Maca is a food, and is used in significant quantities by Peruvians. Maca foods and beverages will typically contain anywhere from several grams to several ounces of maca. There is no evidence to show that small amounts of maca (100 – 1000 mg) have any effect whatsoever.

Product Choosing/Buying Tips

Look for maca either in easy to use powdered form, or in standardized extracts. Whole maca powder is an easy form in which to consume this nutritious, legendary Incan power food.

Some extracts of maca are standardized to 0.6% macamides and macaenes. A good daily dose (equivalent to a daily food dose of maca) is between 2 – 5 grams of such extract.

Science Update

A study reported in the Journal Of Urology showed that oral administration of maca extract significantly enhanced the sexual function of mice and rats. 8 These findings cannot be used to claim that the same effect occurs in humans, but the study does support claims of traditional folk use.


There are no controversies surrounding maca use.

Fun Facts/Trivia

Substitute powdered maca for half of the flour in a cookie recipe. Maca tastes like graham flour, and makes an impressively good cookie.

Boost your daily exercise workout with a maca shake. Add one or two tablespoons of powdered maca to a blender drink for a stamina boost.

The Inca believed that maca was a gift from the gods. After trying it, maybe you’ll think so too.


1. Hermann, M., Heller, J., (eds) et al. Andean Roots and Tubers: Ahipa, Arracacha, Maca and Yacon, 1st ed., (International Plant Genetic Resources Institute, 1997): 173 – 178.

2. National Research Council, “Lost crops of the Incas: little known plants of the Andes with promise for worldwide cultivation. 1st ed.,(National Academy Press, Washington, D.C. 1989)

3. The Miami Herald. Peru’s Natural ‘Viagra’ Leads List Of Unusual Crops With Potential. January 11, 1999.

4. Personal interviews, Chris Kilham, Junin Plateau October 1998.

5. Leon, J., “The “maca (Lepidium meyii) A little known food plant of Peru.” Economic Botany. 16 (1964): 122 – 127.

6. Johns, T., “The anu and the maca.” J of Ethnobotany 1 (1981): 2:208-212.

7. Dini, A., Migliuolo, G., Rastrelli L., et al. “Chemical composition of Lepidium meyenii” Food Chem 49 (1994): 347 – 349.

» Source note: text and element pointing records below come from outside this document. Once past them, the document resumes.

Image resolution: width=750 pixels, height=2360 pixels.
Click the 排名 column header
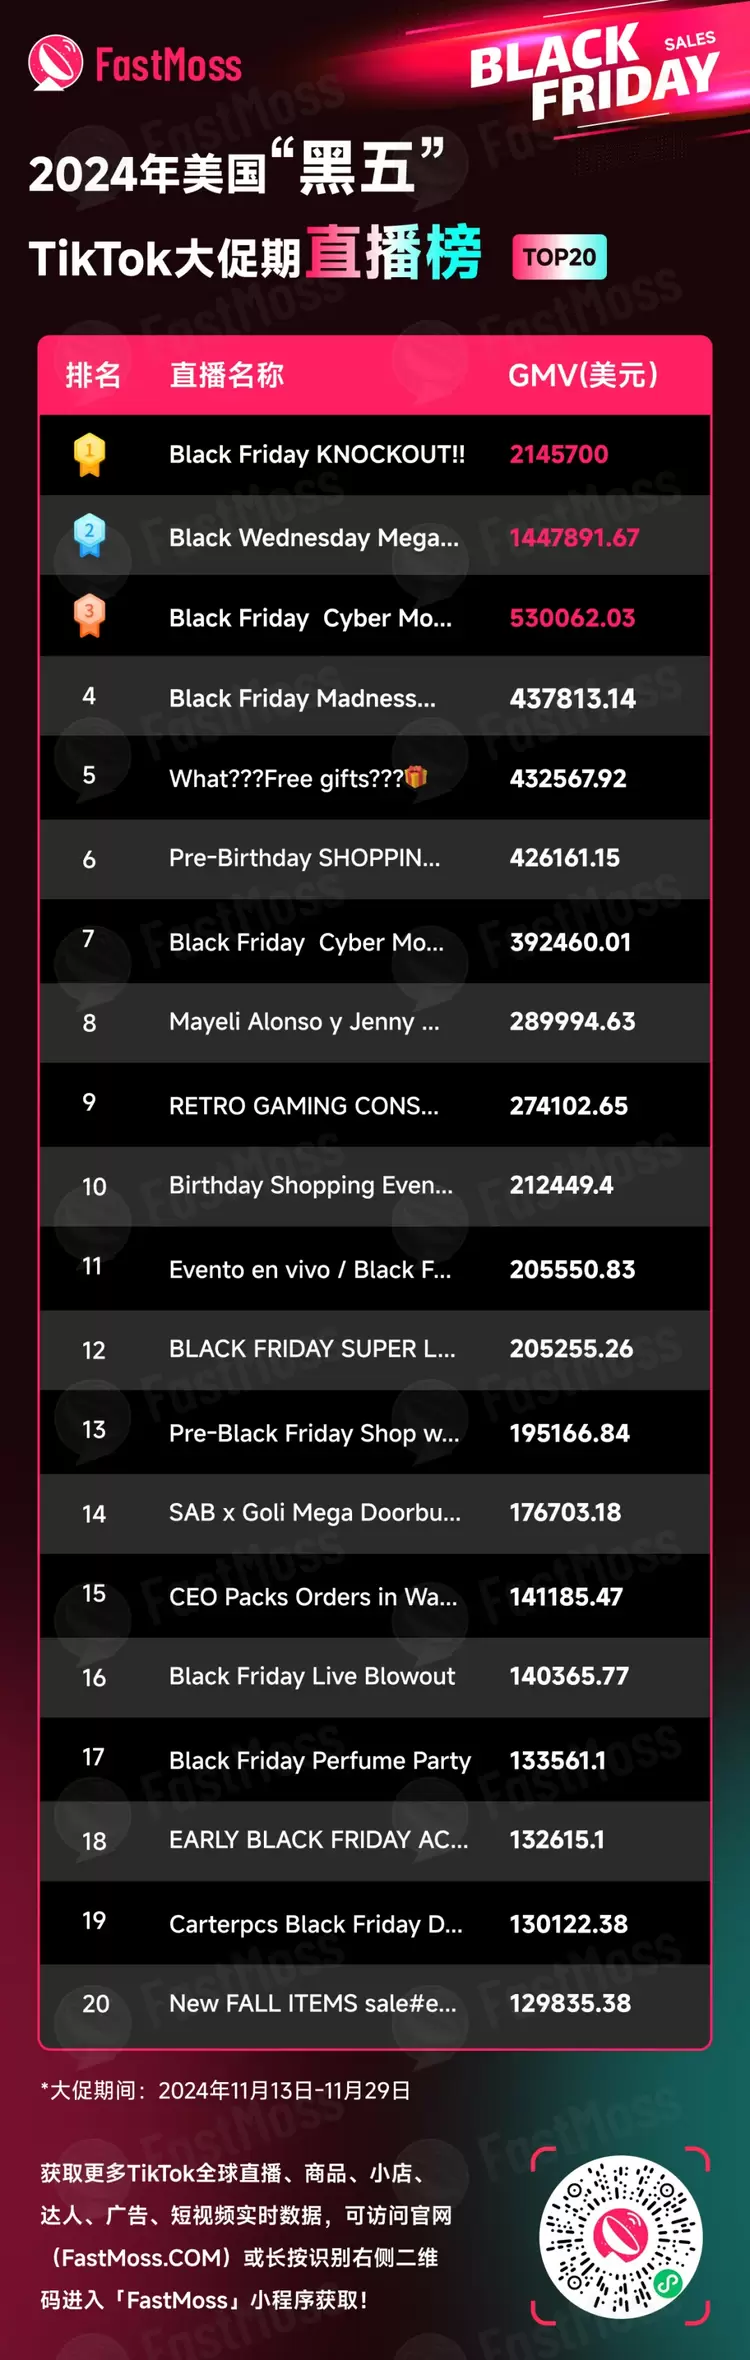click(x=93, y=375)
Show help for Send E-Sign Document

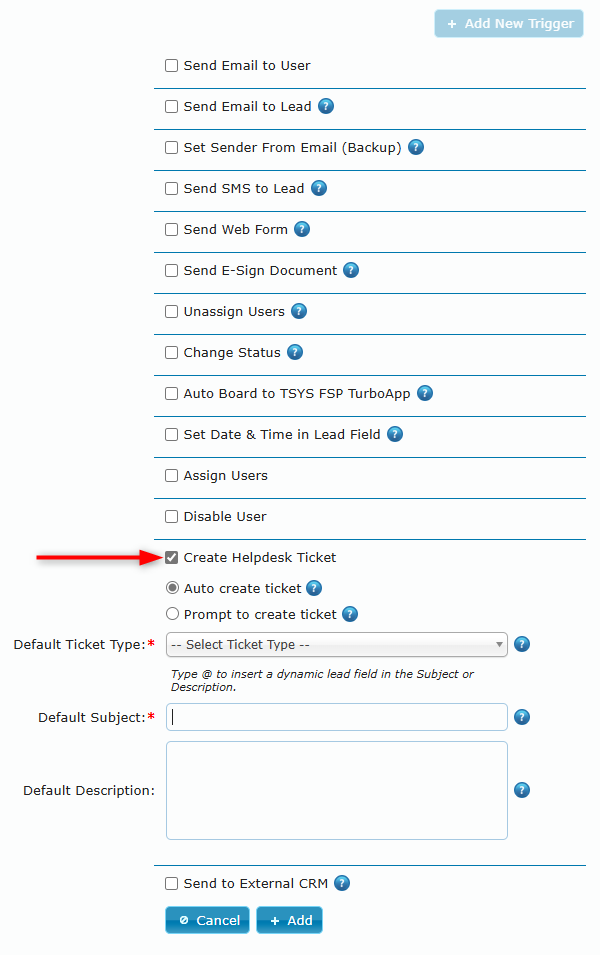(x=350, y=270)
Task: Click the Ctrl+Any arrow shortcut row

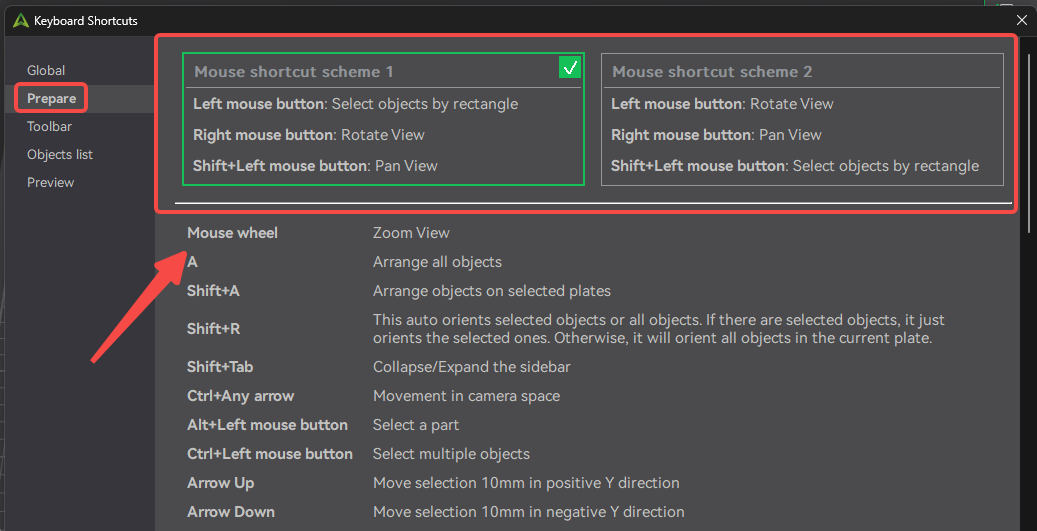Action: point(240,396)
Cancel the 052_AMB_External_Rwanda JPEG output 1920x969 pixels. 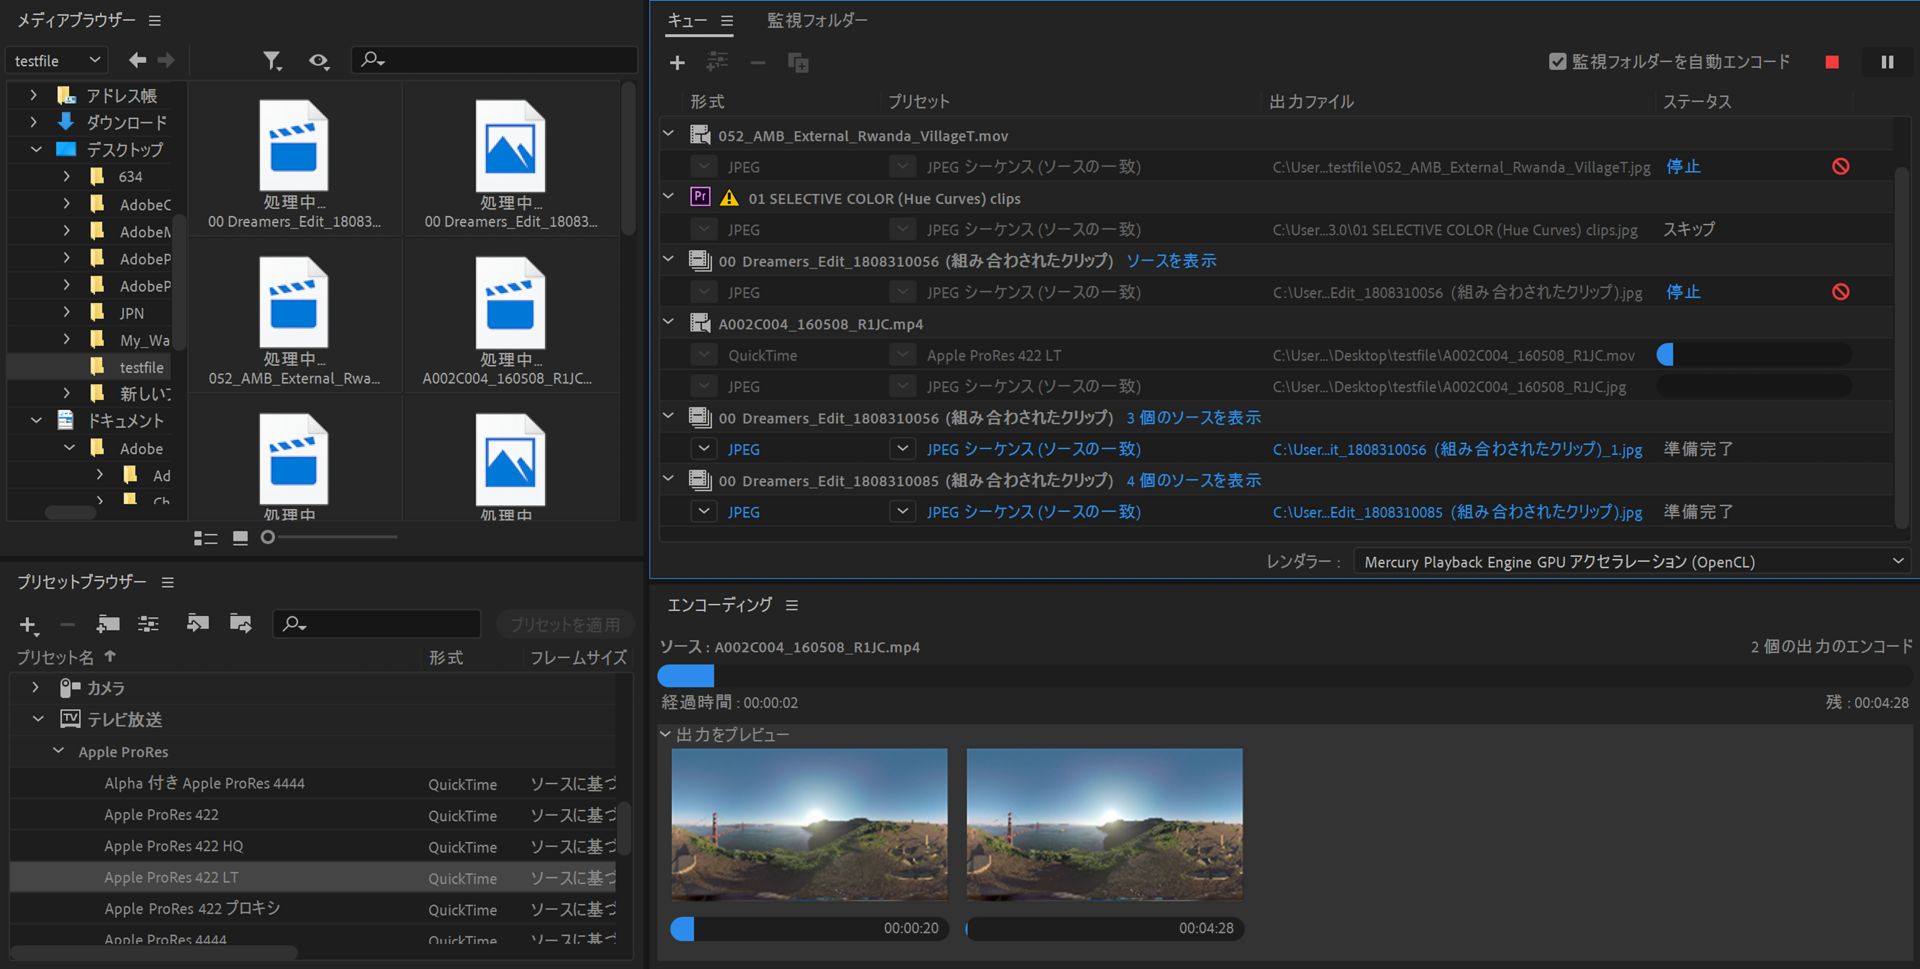pos(1840,167)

8. Zheng, B., He, K., Kim C.H. et al. Effect of a lipidic extract from Lepidium meyenii on sexual behavior in mice and rats. Urology. (55) (2000): 598 – 602.

9. Zheng, B., He, K., Hwang, Z.Y. et al. Effect of an aqueous extract from Lepidium meyenii on mouse behavior in forced swimming test. Quality Management of Nutraceuticals, ACS symposium series 803. American Chemical Society. Washington, D.C. (2002): 259-269.